Por toda respuesta me encogí de hombros.
—¿Y Leonor Omarman? —me azuzó el comisario inspector—. ¿Qué pasó con Leonor Omarman?
—¿Cómo quiere que sepa lo que pasó con Leonor Omarman? —protesté, y el solo nombre me entrampó, arrancándome del remolino patético de muerte, tortura y desaparición. Allí vuela el pájaro guanaco, allí todo funciona con terrible transparencia. ¿Qué son estas cosas de aquí, que se revuelcan sobre sí mismas, esas redes de intrigas superficiales y editoriales españolas? Si sobre ellas se levantan, erectas y estériles, las torres del Observatorio Solar, y las antenas desgranan mensajes que interfieren con el mecanismo infernal de la memoria.
—Usted gana —dije—. Tiene razón. Hoy pensaba ponerme en campaña para encontrar trabajo, pero voy a estirarme un poco más.
—Bueno —dijo el comisario inspector—; yo ya le ofrecí, usted sabe.
—No, no. Ya le dije que trabajar en la policía es lo último que puedo aceptar (¿pero quién puede saber qué es lo último que aceptaría? ¿Acaso no aceptó Diego de Bree abandonar su ciudad, borrarla de la faz de la tierra?). No, supongo que algo conseguiré —volví a pensar con odio en el imbécil que me había condenado a la desocupación— ¿Sabe lo que me espanta?
—No. Créame que en este país no faltan precisamente cosas para espantarse, y es bastante difícil elegir.

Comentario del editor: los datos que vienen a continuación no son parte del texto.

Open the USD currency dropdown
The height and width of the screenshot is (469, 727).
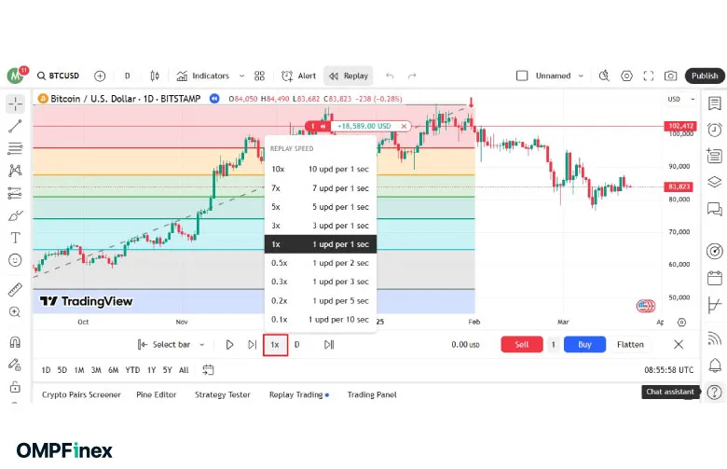coord(674,98)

—Sí, ya sé. Que me echaran fue una injusticia, pero hay algo que me asusta más que la injusticia. Y es el triunfo de la medianía. Cualquiera se aterra ante el fascismo y su sistema homicida, capaz de masacrar pueblos enteros y mandar niños a la cámara de gas. Pero nadie piensa en la enorme cantidad de hitlers que andan por ahí, virtualmente inofensivos, hitlers que se quedaron en pintores fracasados, que ocupan los cargos de la administración, que con sus pequeñeces y minúsculas ambiciones construyen sus cámaras de exterminio en miniatura, para aplastar todo lo que los rodea. El que me jodió a mí fue un sujeto de esta clase.
—Ah, esos tipos son tremendos —dijo el comisario inspector—. Y lo peor es que pululan por todas partes.

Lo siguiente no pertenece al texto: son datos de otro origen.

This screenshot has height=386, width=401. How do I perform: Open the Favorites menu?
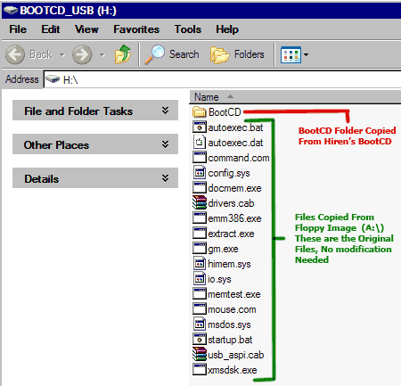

—Y que terminan ganando la partida, a fuerza de permanencia. Nadie piensa en ese pequeño fascismo cotidiano que va minando la humanidad.

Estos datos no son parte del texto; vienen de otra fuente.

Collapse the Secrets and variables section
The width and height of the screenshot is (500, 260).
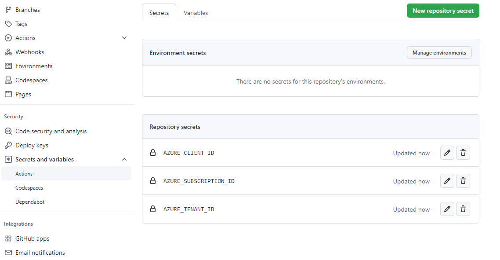click(x=124, y=159)
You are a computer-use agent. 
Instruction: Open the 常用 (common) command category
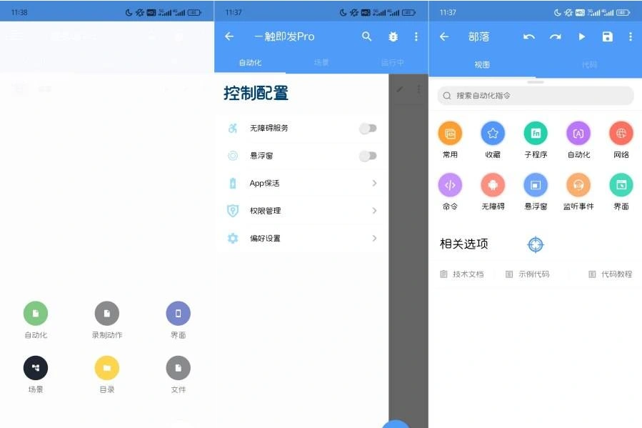pos(450,134)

—No se me ponga literario.
—Fue usted el que insistió en que siguiera escribiendo —le recordé.
—Tiene razón, pero me parece que exagera. Piense adonde lo puede llevar su razonamiento. Al mundo en manos de esos tipos, y a decir que la única libertad está entre los niños y los locos.
—No, no, de ninguna manera. Eso, además de no ser cierto, es una especie de tercermundismo in extremis que ya está pasado de moda. Lo que yo digo es que esos personajes están ubicados en los lugares claves de lo real, y nos condenan a todos al inmovilismo.
—Siempre queda la ciudad de Bree —dijo el comisario inspector—. Lo que usted está buscando en el fondo, es una teoría que explique por qué es tan difícil modificar las cosas que parece sencillo modificar. Tal vez lo que pasa es que para lograrlo hace falta materia histórica, una especie de materia sutil, difícilmente perceptible.
—Si es que la hay —repliqué sin ninguna convicción.
—Si es que la hay —dijo el comisario inspector—. Y bueno.
—Usted sugiere que hay que resignarse. ¿Y si uno no puede?
—Está listo —dijo el comisario inspector—. Pero no se trata de resignarse, sino de comprender. Los ideales deben desterrarse al pasado, y más en este país, donde el destino de los ideales es terminar convertidos en literatura de protesta. Y si no se soporta la idea, se debe hacer como yo. No recordar.
—¿Y no era Fernando de Bree, el dorado Fernando, quien iba a rescatarnos de todo esto?
—Si quiere. Pero de ese futuro héroe no sabemos nada, no tenemos más que una vaga referencia enrevesada, que no ayuda a encontrarlo. ¿Qué va a ser de su ciudad tan anhelada? Ahora, que todo el mundo se esfumó, la responsabilidad recae sólo en usted.